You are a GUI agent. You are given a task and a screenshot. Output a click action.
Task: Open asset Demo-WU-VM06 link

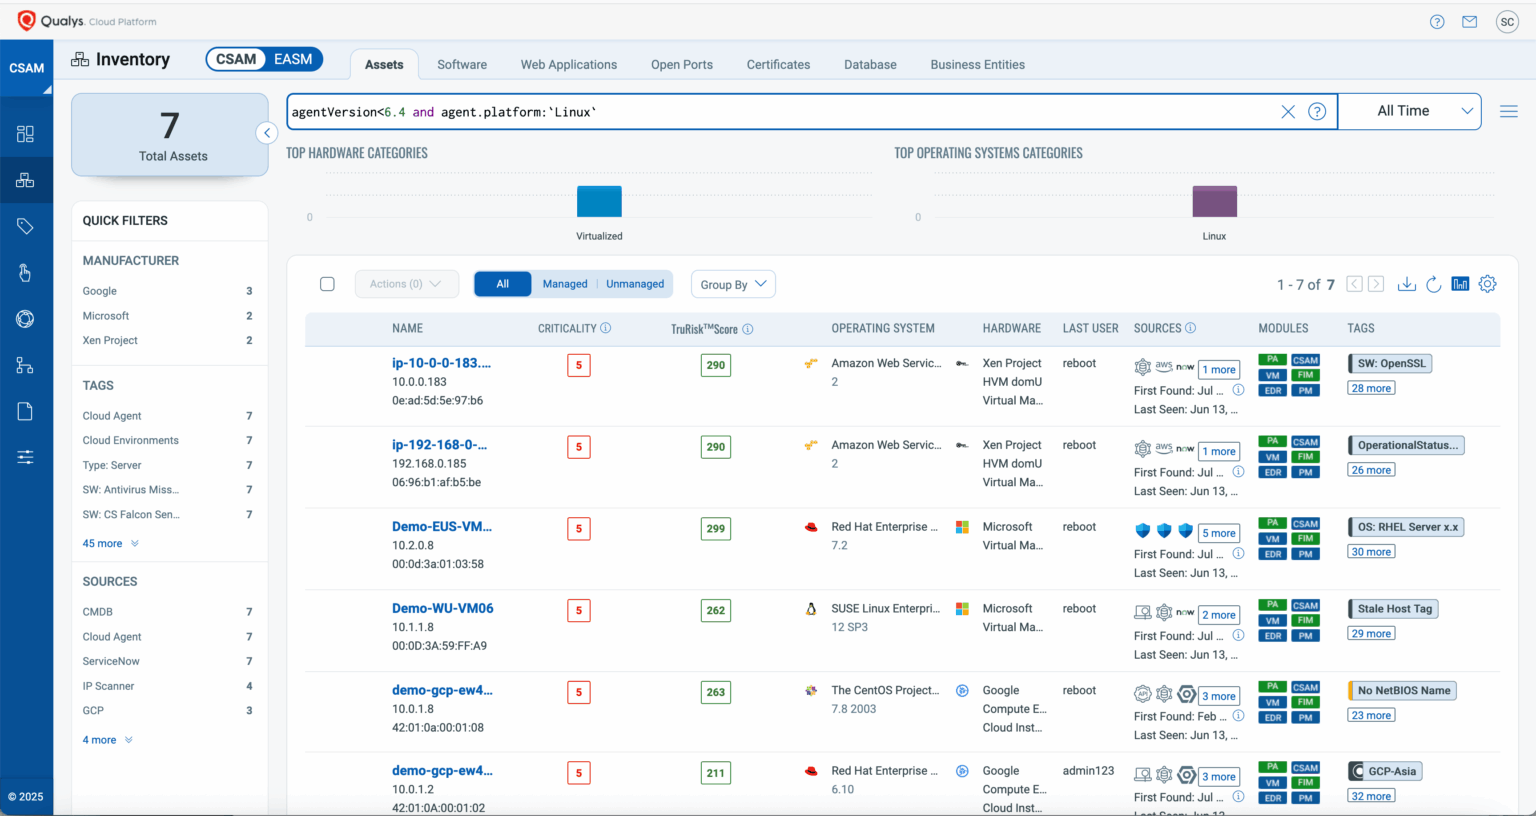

═══

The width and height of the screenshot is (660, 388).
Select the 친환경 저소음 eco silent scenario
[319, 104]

═══

* **Aim of the task**:
Where in the records above does the word "screenshot" appear? Copy each line that holds it.

* **Solution**:
You are a GUI agent. You are given a task and a screenshot. Output a click action.
The width and height of the screenshot is (660, 388).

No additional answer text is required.